SOURCE PASSAGE
────

15. Add 1 to a Linked List Number

The problem can be found at the following link: Question Link

Problem Description

Given a linked list where each element in the list is a node with an integer data, you need to add 1 to the number formed by concatenating all the list node numbers together and return the head of the modified linked list.

Examples:

Input: LinkedList: 4 -> 5 -> 6 Output: 4 -> 5 -> 7

Explanation: 4 -> 5 -> 6 represents 456, and when 1 is added, it becomes 457.

Input: LinkedList: 1 -> 2 -> 3 Output: 1 -> 2 -> 4

Explanation: 1 -> 2 -> 3 represents 123, and when 1 is added, it becomes 124.

Approach

1. Reverse the Linked List:

   • Reverse the given linked list to facilitate the addition from the least significant digit.

   • Initialize pointers prev as nullptr, curr as head, and next as nullptr.

   • Traverse the list, updating pointers to reverse the links between nodes.

2. Add One to the Number:

   • Start from the head of the reversed list and initialize carry as 1 (since we need to add 1).

   • Traverse the reversed list, adding the carry to each node's data.

   • Update carry to the value of sum / 10 and set the node's data to sum % 10.

   • If there's a carry left after processing all nodes, create a new node with the carry value and append it to the end.

3. Reverse the List Again:

   • Reverse the modified list to restore the original order with the new number.

Time and Auxiliary Space Complexity

• Expected Time Complexity: O(n), where n is the number of nodes in the linked list. This is because we traverse the list multiple times (to reverse it, add 1, and reverse it again).

• Expected Auxiliary Space Complexity: O(1), as we only use a constant amount of additional space for pointers and carry.

Code (C++)

────

COMPLETE THE FOLLOWING
**1)** In the write-up on adding 1 to a linked list number, what happens if a carry is left after all nodes have been processed?
**2)** Pick up the write-up on adding 1 to a linked list number where it stops and continue it.

────

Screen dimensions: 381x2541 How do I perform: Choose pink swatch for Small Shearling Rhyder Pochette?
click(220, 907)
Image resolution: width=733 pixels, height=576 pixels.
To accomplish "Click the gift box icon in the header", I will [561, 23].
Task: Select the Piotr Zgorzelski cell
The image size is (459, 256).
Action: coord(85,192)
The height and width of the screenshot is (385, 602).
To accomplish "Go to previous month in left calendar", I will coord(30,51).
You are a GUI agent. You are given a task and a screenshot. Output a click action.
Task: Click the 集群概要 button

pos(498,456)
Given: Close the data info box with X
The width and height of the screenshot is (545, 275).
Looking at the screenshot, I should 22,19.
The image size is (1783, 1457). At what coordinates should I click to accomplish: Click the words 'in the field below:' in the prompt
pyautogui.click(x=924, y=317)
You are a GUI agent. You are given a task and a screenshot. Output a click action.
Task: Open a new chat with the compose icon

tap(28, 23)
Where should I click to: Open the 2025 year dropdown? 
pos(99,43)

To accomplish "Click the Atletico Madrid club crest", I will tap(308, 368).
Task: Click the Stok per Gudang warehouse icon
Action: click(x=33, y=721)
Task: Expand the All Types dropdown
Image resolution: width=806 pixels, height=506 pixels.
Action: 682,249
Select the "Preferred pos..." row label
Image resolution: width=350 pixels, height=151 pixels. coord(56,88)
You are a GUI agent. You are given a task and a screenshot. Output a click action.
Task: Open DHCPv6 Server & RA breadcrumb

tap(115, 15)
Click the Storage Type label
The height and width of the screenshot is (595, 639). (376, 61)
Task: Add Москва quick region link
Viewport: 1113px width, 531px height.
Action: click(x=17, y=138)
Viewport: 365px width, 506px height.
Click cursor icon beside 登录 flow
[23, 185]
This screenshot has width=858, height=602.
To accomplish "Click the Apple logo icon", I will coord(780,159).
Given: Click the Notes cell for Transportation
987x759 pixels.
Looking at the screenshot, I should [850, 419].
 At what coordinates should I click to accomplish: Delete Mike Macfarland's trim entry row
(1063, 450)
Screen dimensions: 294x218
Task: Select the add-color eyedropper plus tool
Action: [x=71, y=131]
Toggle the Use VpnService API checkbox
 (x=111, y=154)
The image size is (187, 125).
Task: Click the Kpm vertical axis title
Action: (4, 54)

────

RESULTS OF THE TASKS
**1)** A new node holding the carry value is created and appended to the end of the list.

**2)**
class Solution {
public:
    Node* reverse(Node* head) {
        Node* prev = nullptr;
        Node* curr = head;
        Node* next = nullptr;

        while (curr != nullptr) {
            next = curr->next;
            curr->next = prev;
            prev = curr;
            curr = next;
        }

        return prev;
    }

    Node* addOne(Node* head) {
        head = reverse(head);
        Node* curr = head;
        Node* prev = nullptr;
        int carry = 1;

        while (curr != nullptr) {
            int sum = curr->data + carry;
            carry = sum / 10;
            curr->data = sum % 10;

            prev = curr;
            curr = curr->next;
        }

        if (carry > 0) {
            prev->next = new Node(carry);
        }

        return reverse(head);
    }
};

Code (Java)

class Solution {
    private Node reverse(Node head) {
        Node prev = null;
        Node curr = head;
        Node next;

        while (curr != null) {
            next = curr.next;
            curr.next = prev;
            prev = curr;
            curr = next;
        }

        return prev;
    }

    public Node addOne(Node head) {
        head = reverse(head);

        Node curr = head;
        Node prev = null;
        int carry = 1;

        while (curr != null) {
            int sum = curr.data + carry;
            carry = sum / 10;
            curr.data = sum % 10;

            prev = curr;
            curr = curr.next;
        }

        if (carry > 0) {
            prev.next = new Node(carry);
        }

        return reverse(head);
    }
}

Code (Python)

class Solution:
    def reverse(self, head):
        prev = None
        curr = head

        while curr is not None:
            next_node = curr.next
            curr.next = prev
            prev = curr
            curr = next_node

        return prev

    def addOne(self, head):
        head = self.reverse(head)
        curr = head
        carry = 1

        while curr is not None:
            sum_val = curr.data + carry
            carry = sum_val // 10
            curr.data = sum_val % 10
            prev = curr
            curr = curr.next

        if carry > 0:
            prev.next = Node(carry)

        return self.reverse(head)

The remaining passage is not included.